Initialize TimeEvolution.

Parameters:
  • hamiltonian (SparsePauliOp) – Hamiltonian to evolve under. Accepts anything to_spo() consumes (SparsePauliOp, PennyLane operator, or a divi-convention Pauli-string dict).

  • trotterization_strategy (TrotterizationStrategy | None) – Strategy for term selection (ExactTrotterization, QDrift). Defaults to ExactTrotterization().

  • time (float) – Evolution time t (e^(-iHt)).

  • n_steps (int) – Number of Trotter steps.

  • order (int) – Suzuki-Trotter order (1 or even).

  • initial_state (InitialState | None) – Initial state preparation. Pass an InitialState instance (e.g. ZerosState(), SuperpositionState()). Defaults to ZerosState() if None.

  • observable (SparsePauliOp | Sequence[SparsePauliOp] | None) –

    One of:

    • None — measure computational-basis probabilities over all qubits.

    • Single observable accepted by to_spo() — one expectation-value measurement; self.results is a float.

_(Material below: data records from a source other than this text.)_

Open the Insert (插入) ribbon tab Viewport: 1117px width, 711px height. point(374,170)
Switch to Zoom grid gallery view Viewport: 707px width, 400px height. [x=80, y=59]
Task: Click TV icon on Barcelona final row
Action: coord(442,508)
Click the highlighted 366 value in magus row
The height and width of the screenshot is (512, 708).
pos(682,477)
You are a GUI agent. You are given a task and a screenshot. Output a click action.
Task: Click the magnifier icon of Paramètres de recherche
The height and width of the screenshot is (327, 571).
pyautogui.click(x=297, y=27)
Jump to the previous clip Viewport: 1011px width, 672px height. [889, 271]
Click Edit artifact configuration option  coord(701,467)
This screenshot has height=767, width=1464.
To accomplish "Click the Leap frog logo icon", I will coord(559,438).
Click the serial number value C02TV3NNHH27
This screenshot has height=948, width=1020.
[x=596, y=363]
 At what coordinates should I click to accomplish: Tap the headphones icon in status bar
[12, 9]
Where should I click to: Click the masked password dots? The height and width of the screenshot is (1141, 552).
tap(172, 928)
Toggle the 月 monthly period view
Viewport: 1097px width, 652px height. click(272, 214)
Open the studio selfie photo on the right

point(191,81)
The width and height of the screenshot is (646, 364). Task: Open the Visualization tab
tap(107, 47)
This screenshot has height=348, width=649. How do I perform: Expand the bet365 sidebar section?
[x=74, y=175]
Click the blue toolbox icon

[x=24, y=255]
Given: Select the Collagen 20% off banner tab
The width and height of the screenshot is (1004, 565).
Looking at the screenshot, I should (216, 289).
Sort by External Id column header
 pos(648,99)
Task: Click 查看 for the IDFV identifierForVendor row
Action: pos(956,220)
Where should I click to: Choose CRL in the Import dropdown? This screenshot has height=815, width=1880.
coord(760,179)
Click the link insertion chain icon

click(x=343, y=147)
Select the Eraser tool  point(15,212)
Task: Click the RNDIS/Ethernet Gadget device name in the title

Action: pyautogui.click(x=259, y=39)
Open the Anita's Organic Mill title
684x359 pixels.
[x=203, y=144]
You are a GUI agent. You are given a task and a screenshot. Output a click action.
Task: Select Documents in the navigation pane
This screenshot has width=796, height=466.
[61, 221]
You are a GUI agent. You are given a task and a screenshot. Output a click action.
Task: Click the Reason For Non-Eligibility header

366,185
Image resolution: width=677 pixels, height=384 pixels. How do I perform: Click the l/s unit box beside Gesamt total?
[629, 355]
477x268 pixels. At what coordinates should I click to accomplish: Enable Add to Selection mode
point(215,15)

    • Sequence of such observables — multiple expectation-value measurements from the same circuit; self.results is a list[float] (one mitigated value per observable). Commuting observables are measured from a shared shot batch via MeasurementStage’s QWC grouping; QuEPP shares the target circuit and dedupes path DAGs across observables.

  • **kwargs – Passed to QuantumProgram (backend, seed, progress_queue, etc.). Accepts qem_protocol for quantum error mitigation (requires observable to be set, since QEM operates on expectation values).

Attributes Summary

results

Get the final results.

Methods Summary

expval()

Return expectation-value-mode results.

has_results()

Return True once the program has produced results.

probabilities()

Return probability-mode results.

run(**kwargs)

Execute time evolution.

Attributes Documentation

results

Get the final results.

Returns one of:

  • dict[str, float] — probability distribution when no observable was provided.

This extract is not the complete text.